January 17th this year here in the Midwest I [View all]
paid $2.77 per gallon for diesel for my truck after my fuel card discount. Retail was $3.19 per gallon. Now on March 14th at the same place I paid $4.25 per gallon after my discount and the retail price was $4.70 per gallon. This is at the cheapest place within 40 miles of me. Many of the fuel stops around me are pricing the discount at more than $4.75 per gallon with retail around $5.49 per gallon. I'm seeing some places with retail diesel prices at $5.69 per gallon.
That 45 cents per gallon means a great deal when you're buying 300 gallons at a time. I would note that the amount of freight has dropped very noticeably which means buying/building etc. is obviously predicted to slow and so that impacts things as well. When you combine this with other factors going forward it doesn't look good at all.
Higher food prices because of deportation of labor, higher diesel costs due to war, higher fertilizer costs due to war combined with shrinking jobs because of people, rightly so, holding back on spending and this begins to look like a grim picture indeed. Keeping in mind that fuel price increases haven't come anywhere near to peaking.

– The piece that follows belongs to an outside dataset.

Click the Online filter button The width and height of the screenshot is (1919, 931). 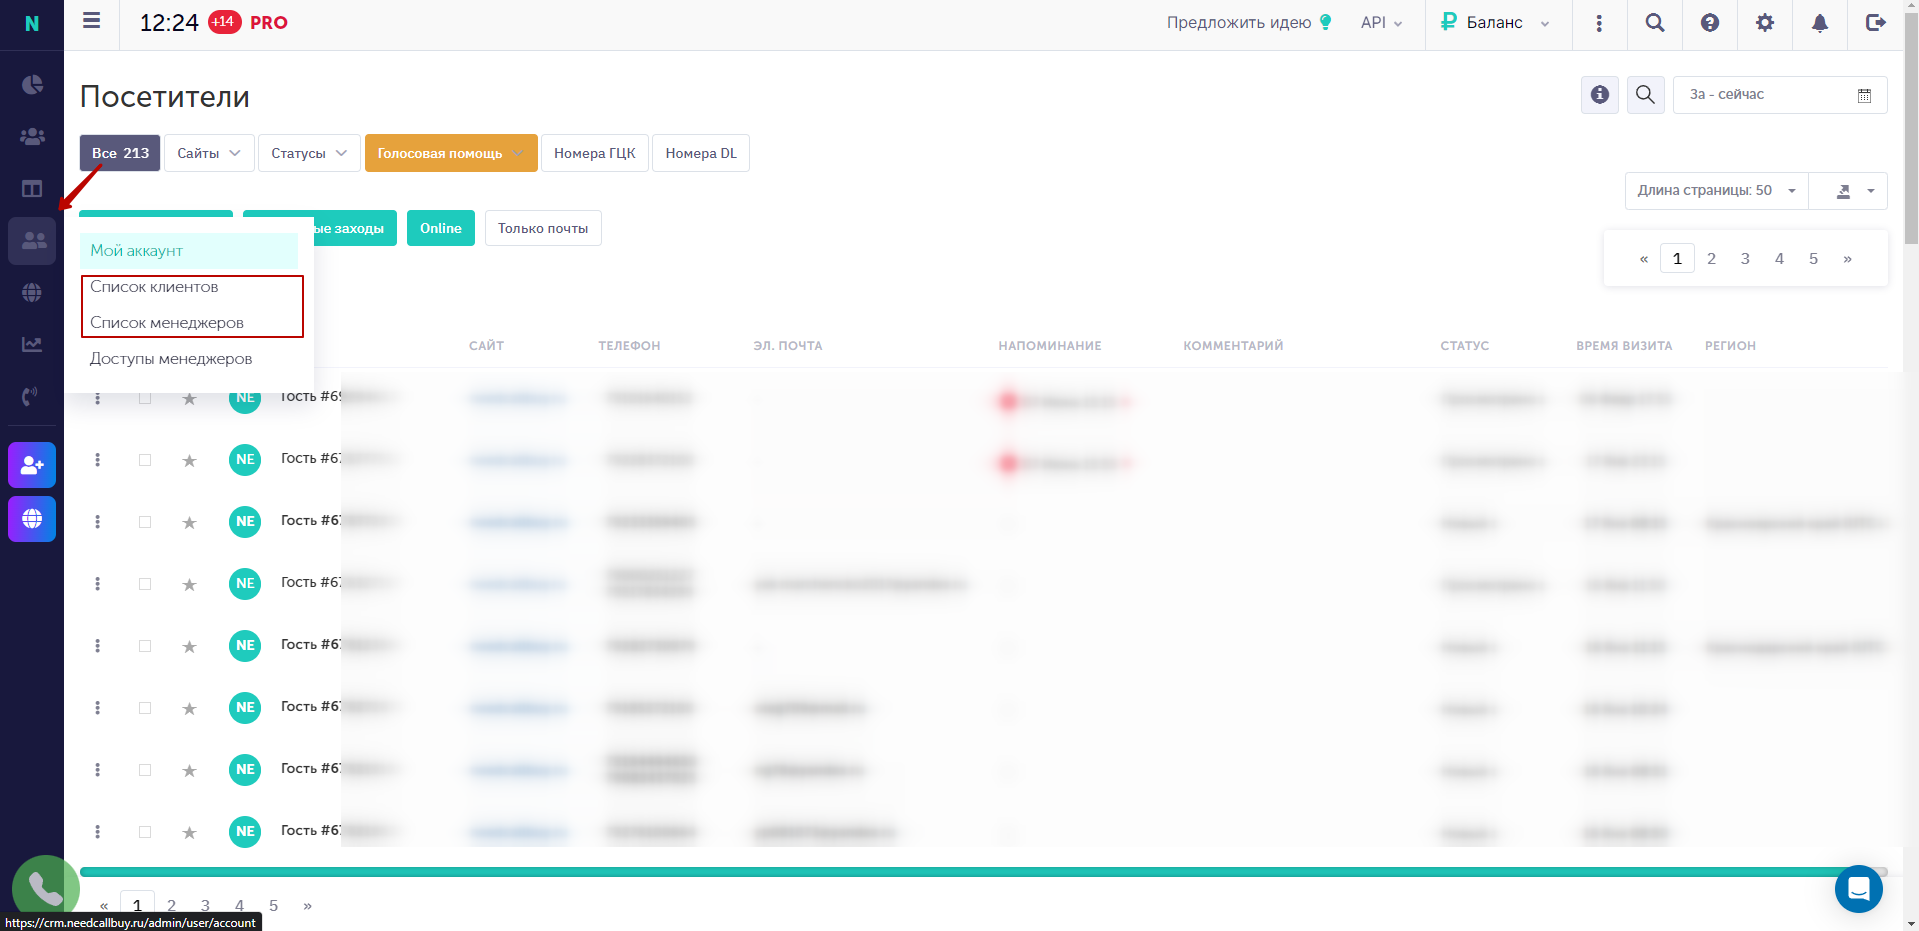pos(441,228)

Many of us remember the '70's when prices were up on most everything every time we looked. Day after day and week after week.
So many young people have heard their elders talk about those years but now, sadly, they get the shock of living through that kind of thing.
The announcement of big releases from various countries petroleum reserves gets reported by the media and certainly it helps somewhat but what the media fails to point out is that those releases are not endless and any help from that is quickly used up.